Say I have 20 available threads and I have 60 tasks I want to run on these threads, say I have something like;
void someTask() {
//...performs some task
}
// say std::thread::hardware_concurrency() = 20
std::vector<std::thread> threads;
for (int i = 0; i < 60; i++) {
threads.push_back(std::thread(someFunc));
}
std::for_each(threads.begin(),threads.end(),[](std::thread& x){x.join();});
Is there a benefit to instead creating a pool with 20 threads and giving each of these another 'task' when a thread becomes free?

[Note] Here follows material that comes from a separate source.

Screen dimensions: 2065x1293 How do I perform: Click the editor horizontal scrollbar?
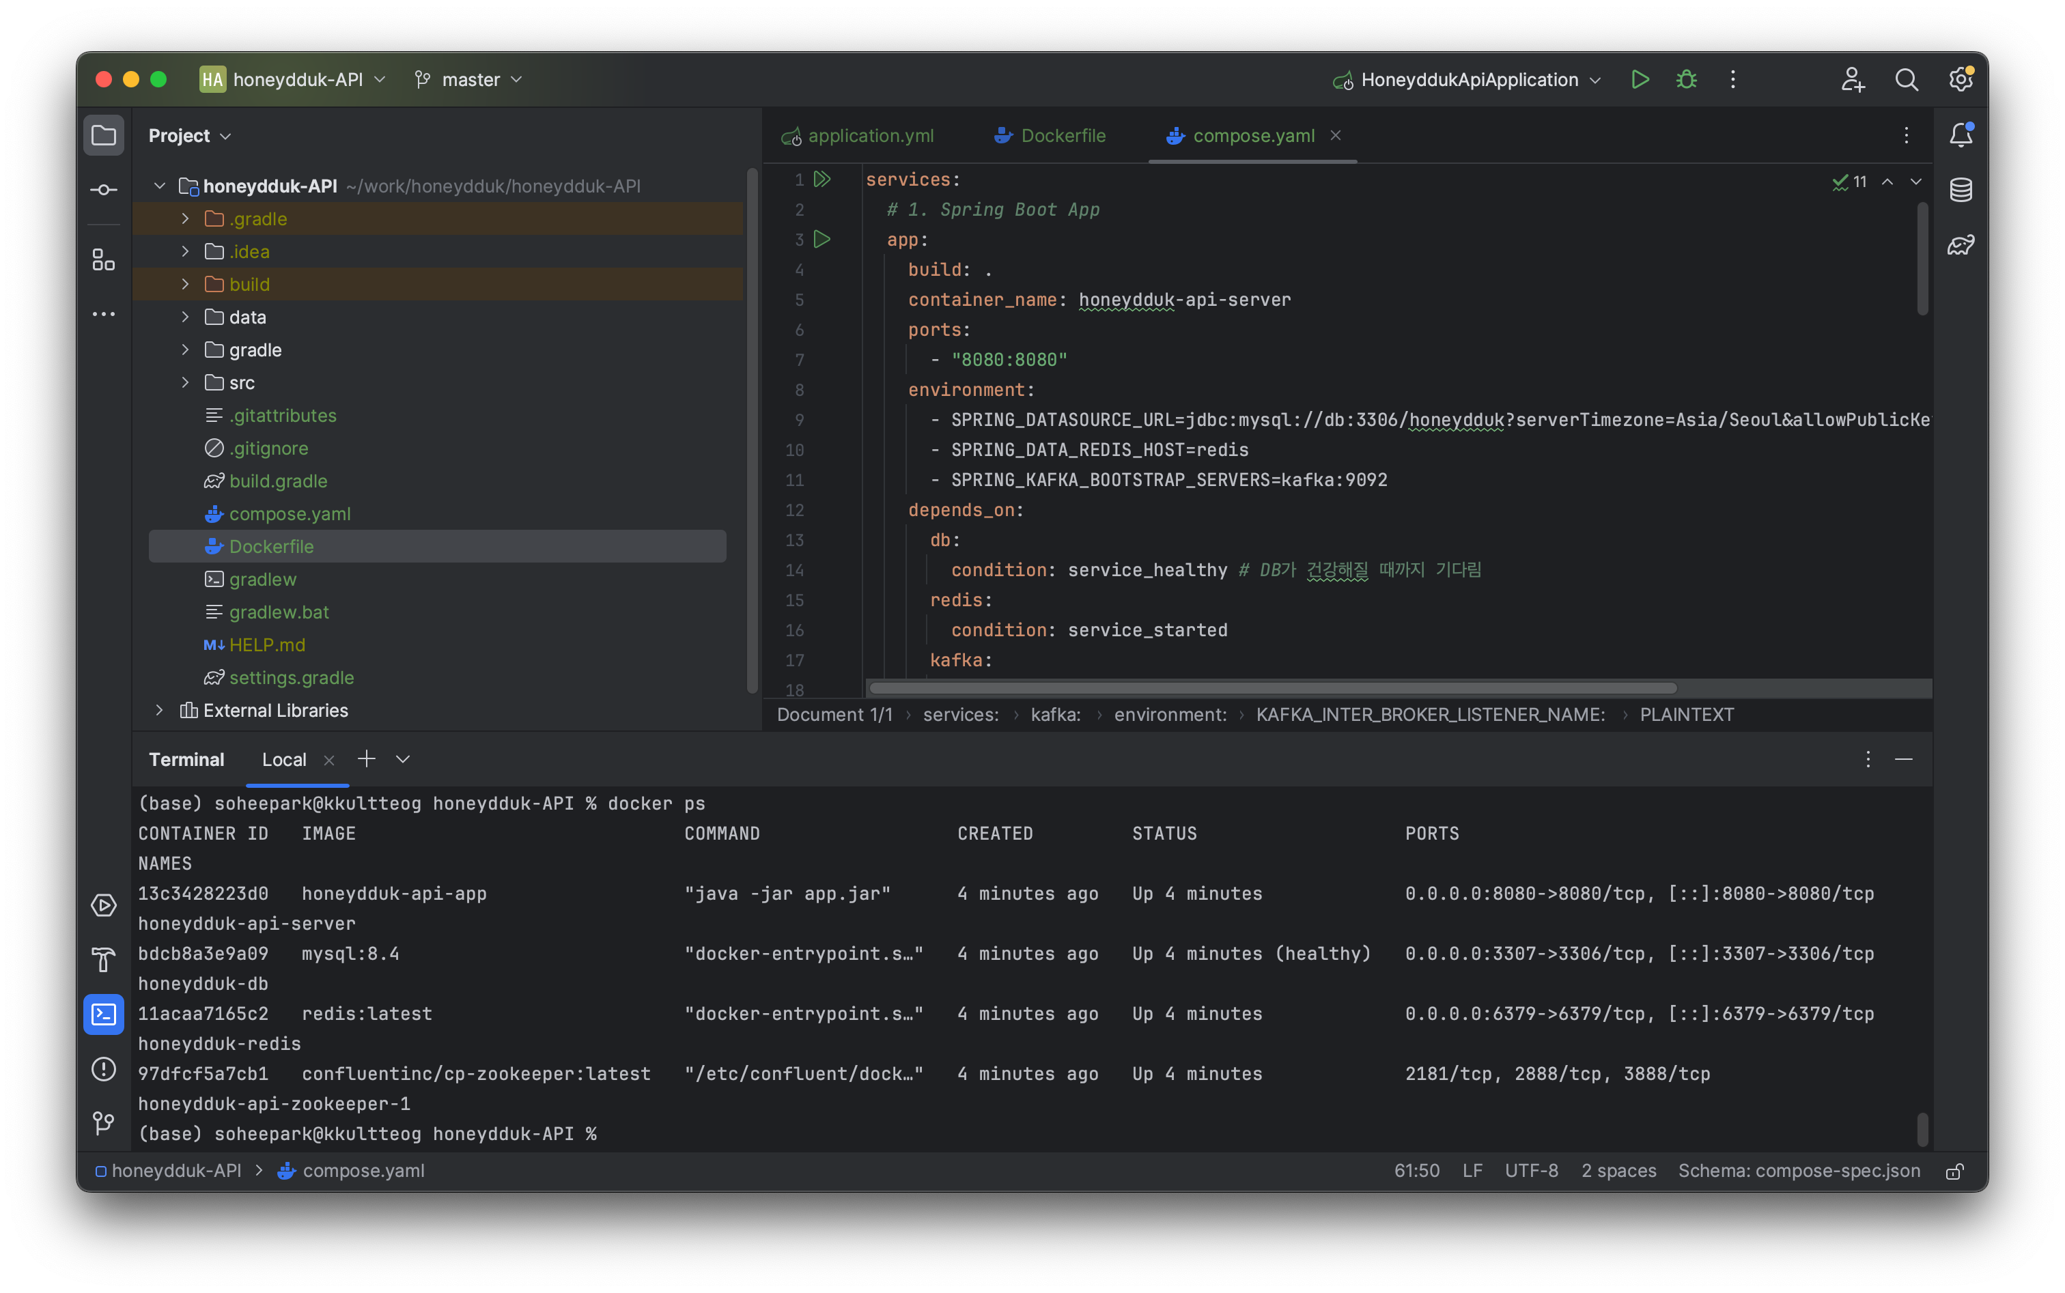click(x=1273, y=688)
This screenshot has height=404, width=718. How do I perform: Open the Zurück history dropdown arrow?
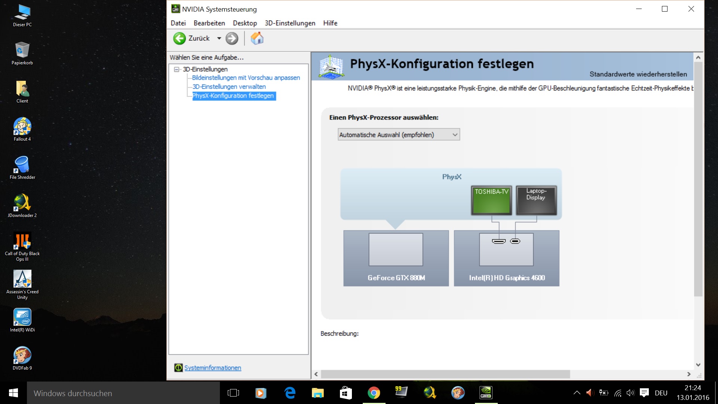[x=219, y=38]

I assume that there is some overhead in spawning a thread, but are there other benefits to creating a pool for such a problem?
Upvotes: 1
Views: 1206
Reputation:
Creating a thread takes typically 75k cycles (~20us).

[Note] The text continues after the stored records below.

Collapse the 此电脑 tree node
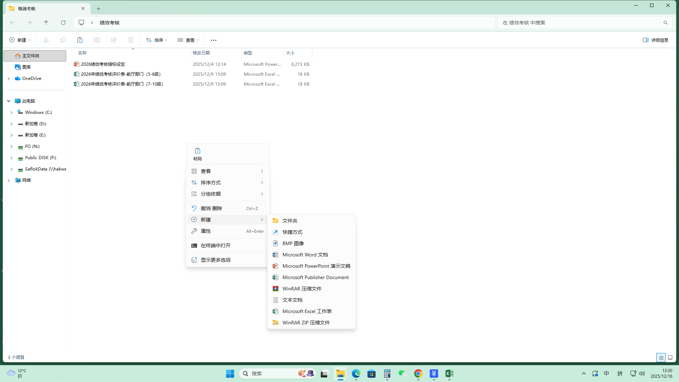The width and height of the screenshot is (679, 382). click(9, 101)
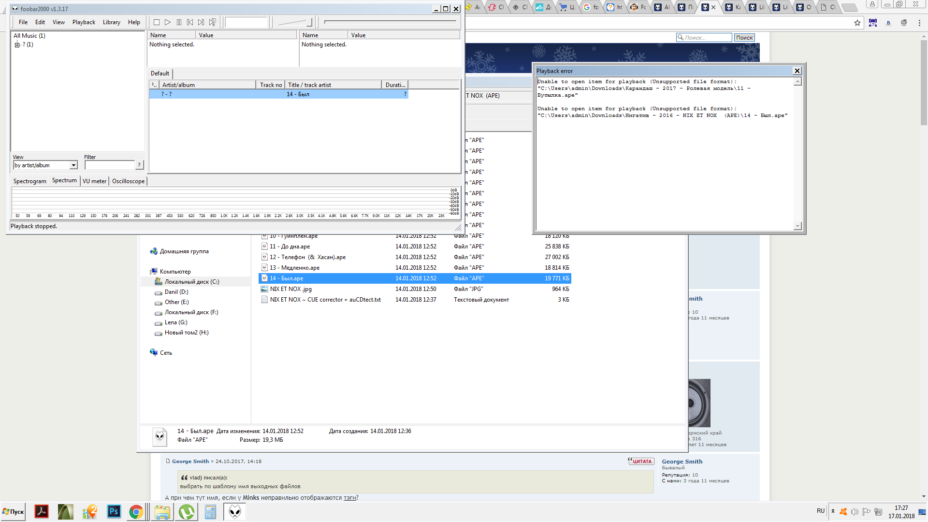The height and width of the screenshot is (522, 928).
Task: Switch to the Spectrogram tab
Action: [x=30, y=181]
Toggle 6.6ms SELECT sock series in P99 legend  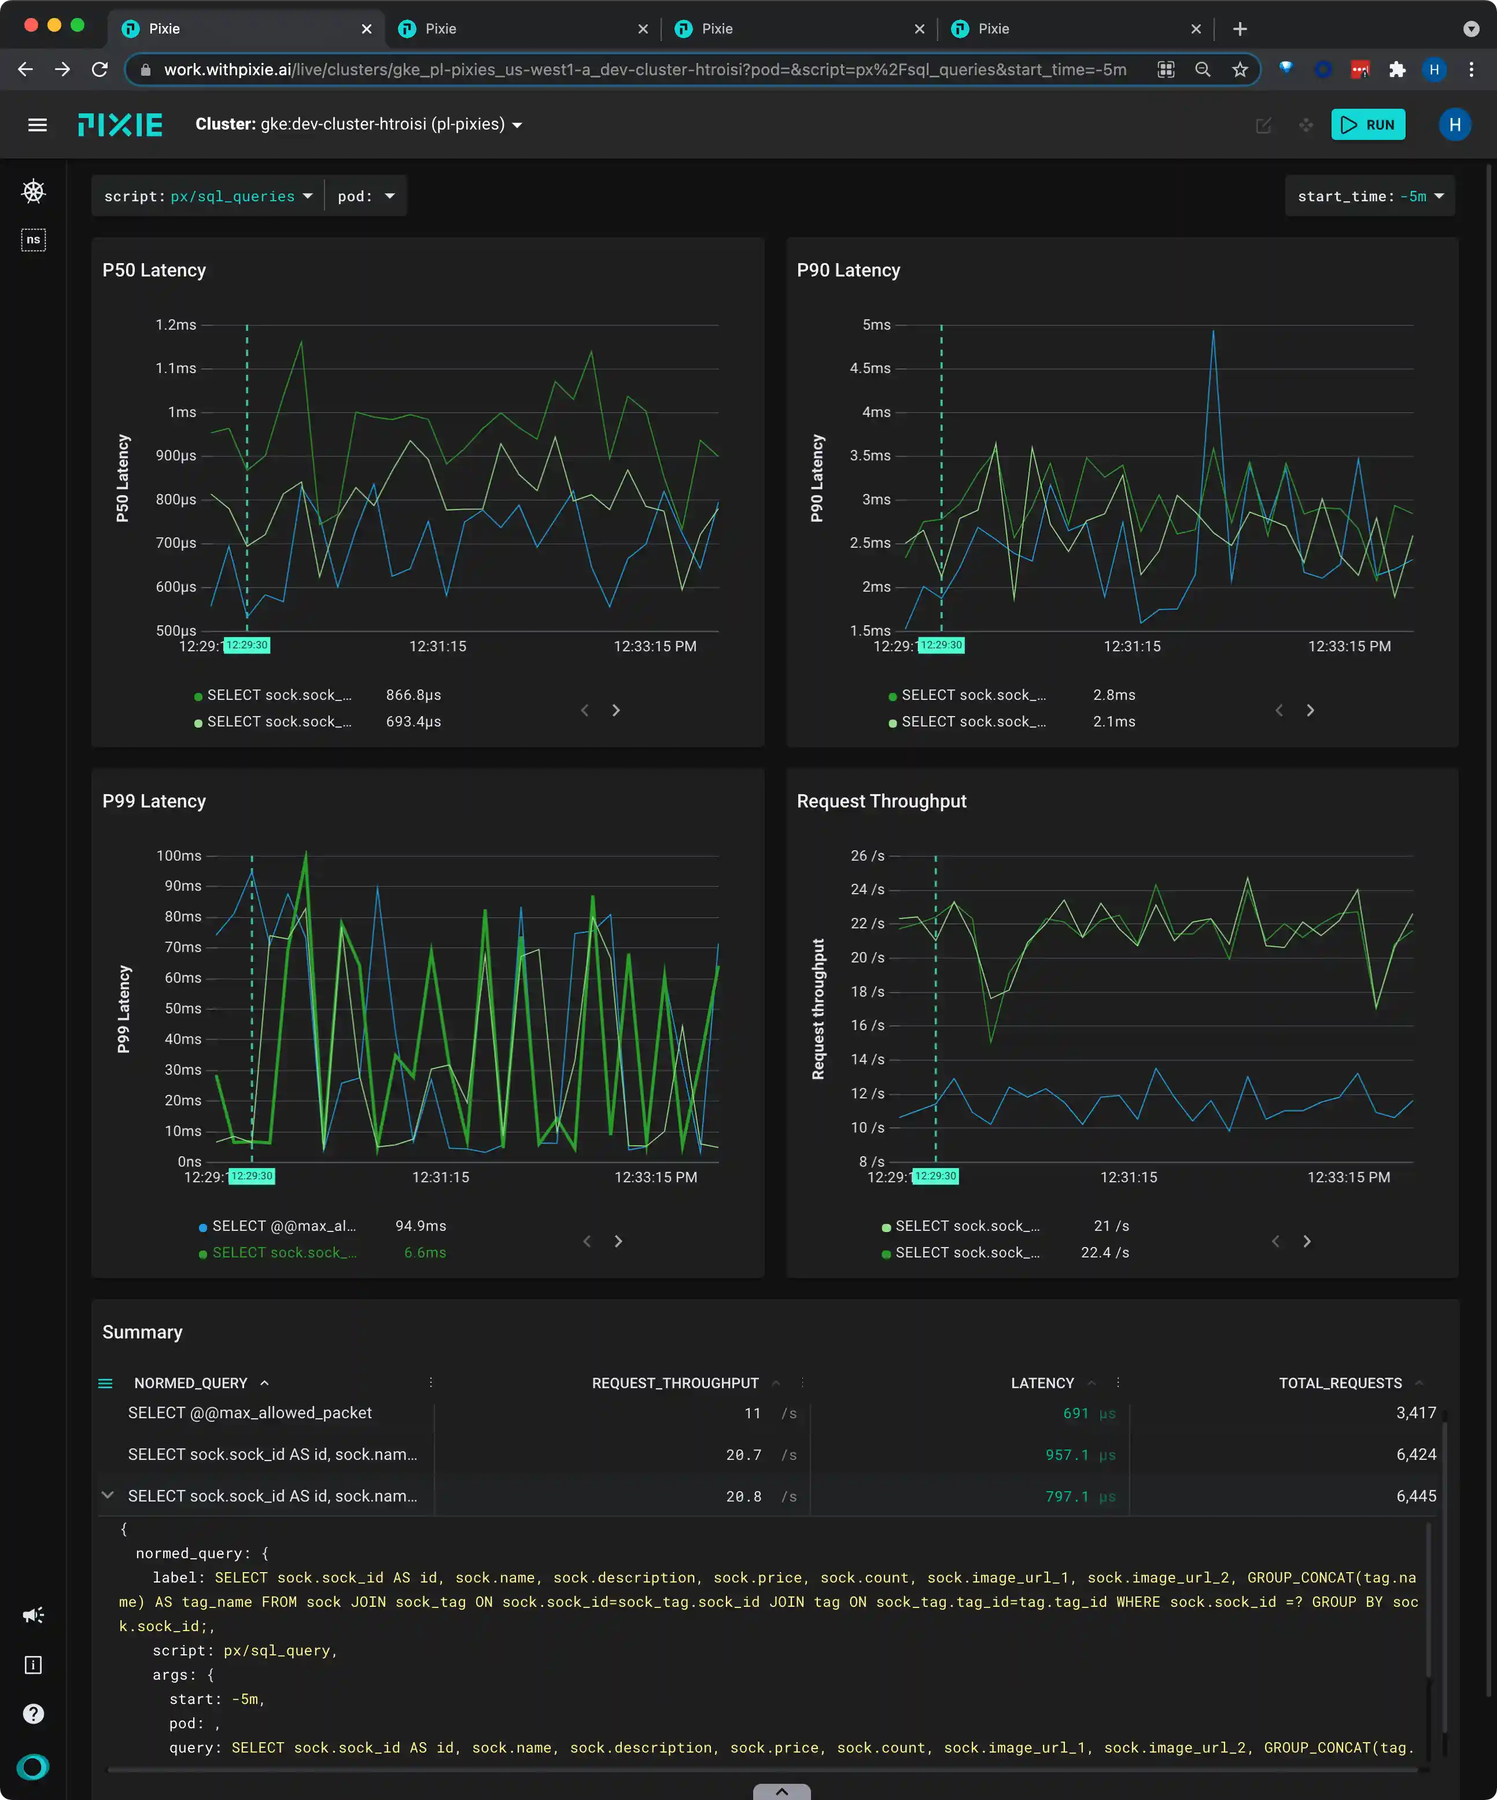[x=285, y=1253]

Starting said thread could take 200k cycles (~60us).
Waking up a thread takes about 15k cycles (~5us).
So you can see that it is worth pre-creating threads and just waking them up instead of creating threads every time.
#include <iostream>
#include <thread>
#include <cstdint>
#include <mutex>
#include <chrono>
#include <condition_variable>
uint64_t now() {
return __builtin_ia32_rdtsc();
}
uint64_t t0 = 0;
uint64_t t1 = 0;
uint64_t t2 = 0;
uint64_t t3 = 0;
uint64_t t4 = 0;
double sum01 = 0;
double sum02 = 0;
double sum34 = 0;
uint64_t count = 0;
std::mutex m;
std::condition_variable cv;
void run() {
t1 = now();
cv.notify_one();
std::unique_lock<std::mutex> lk(m);
cv.wait(lk);
t4 = now();
}
void create_thread() {
t0 = now();
std::thread th( run );
t2 = now();
std::this_thread::sleep_for( std::chrono::microseconds(100));
t3 = now();
cv.notify_one();
th.join();
count++;
sum01 += (t1-t0);
sum02 += (t2-t0);
sum34 += (t4-t3);
}
int main() {
const uint32_t numloops = 10;
for ( uint32_t j=0; j<numloops; ++j ) {
create_thread();
}
std::cout << "t01:" << sum01/count << std::endl;
std::cout << "t02:" << sum02/count << std::endl;
std::cout << "t34:" << sum34/count << std::endl;
}
Typical result:
Program returned: 0
t01:64614.4
t02:54655
t34:15758.4
Source: https://godbolt.org/z/recfjKe8x
Upvotes: 2